The idea of prejudicial bailout itself is very positive for any company in trouble. First of all, it provides an opportunity to obtain certain repayment holiday without risks for reputation, and to resolve the matter of debts repayment to the creditors in 12 month.
As usual, the creditors apply harder mechanisms to get their funds back. They file lawsuits, involve enforcement services. This leads to imposing arrests on bank accounts and assets of the company. Restrictions on the use of fixed and circulating assets do not promote the company’s overcoming financial crisis, but make it deeper. However, such adverse situation could be avoided by taking necessary preventive measures.
Making correct changes in the sphere of financial management and timely restructuring could help the company to renew its profitability and to continue running business after paying off the entire debts.
Domestic law defines the notion bailout as a system of measures for renewal of a debtor’s solvency, avoiding its bankruptcy, partial or complete debt settlement with its creditors. Purpose of the bailout is financial stabilization of a company, improving its health, recovery of its paying capacity in short timeframes.
The procedure of bailout prior to judicial proceeding (proceedings) could be instigated by either debtor or creditor. The debtor and the creditor (creditors) are able to conclude an agreement about the debtor’s bailout prior to initiation of judicial proceeding (proceedings) in bankruptcy as before, as after arising of the debt.
Thus, if signs of bankruptcy arise, the debtor’s manager must notify the debtor’s founders (members, shareholders), and property owner (or the authority empowered to manage the possessions) about the existence of such signs.
The basic difference of prejudicial bailout and its main advantage, as it is clear from its name, is that it takes place before the economic court’s commencing legal proceeding in bankruptcy. If economic court accepts lawsuit against the company’s bankruptcy, proper announcement is published on official web-page of the Supreme Economic Court of Ukraine.
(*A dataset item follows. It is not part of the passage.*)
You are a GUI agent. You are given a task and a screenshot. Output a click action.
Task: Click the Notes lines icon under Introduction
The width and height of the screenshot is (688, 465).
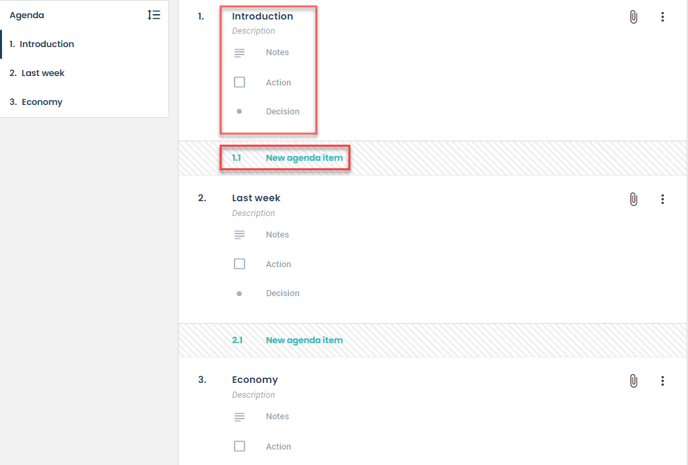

The proper record is included also into the Unified register of legal entities – defendants in bankruptcy proceedings. Although, unlike the mechanism of bankruptcy, in case of prejudicial bailout, the announcement informs that the court has accepted an application to approve the debtor’s bailout plan. Compared to the procedure of bankruptcy, it decreases reasonably the extent of debtor’s loss of reputation. Bailout plan is subject to compulsory adjustment by all secured creditors.
Prejudicial bailout shall be fulfilled according to bailout plan. As in the case of judicial bailout, after adjustment thereof with creditors it’s subject to approval by the economic court that delivers the respective judgment and simultaneously passes moratorium on satisfying creditors’ demands.
Perhaps one of the most well-known examples of bailout in Ukraine is the bailout of “MRIYA” agricultural holding. In former times, land bank of the company included almost 300 thousand hectares. Before the year 2013, 20% of the company was traded in Frankfurt stock exchange. It is very significant for a company with its roots in Ukraine.
That time the company was owned by Guta family. In 2014 they failed to pay to their creditors and declared default. International financial institutions and banks sustained losses. Among them were IFC, Alfa Bank, Credit Agricole, Deutsche Bank DBU, Erste, PUMB, etc.
Meanwhile, it is essential that there were creditors who made the decision to bailout the company. Thus, to keep the agricultural holding afloat, they invested additional funds even into sowing campaign. Creditors’ committee started with electing new company managers, expected to make the company to fall on feet. As the experience has shown, jointly with the creditors they managed to do it. Thanks to restructuring, the total financial burden on “MRIYA” decreased from $1.1 billion to $309.5 million. Now we know that the holding has been purchased by Arabian company SALIC. To this effect the creditors, by their own efforts, have managed not only to revitalize the company, but also to return their own credit funds.
It’s worth to mention that this case is indicative for those who have intentions to return their own funds from bankrupt businesses without liquidation of a debtor and invest real deeds into such company’s renewal.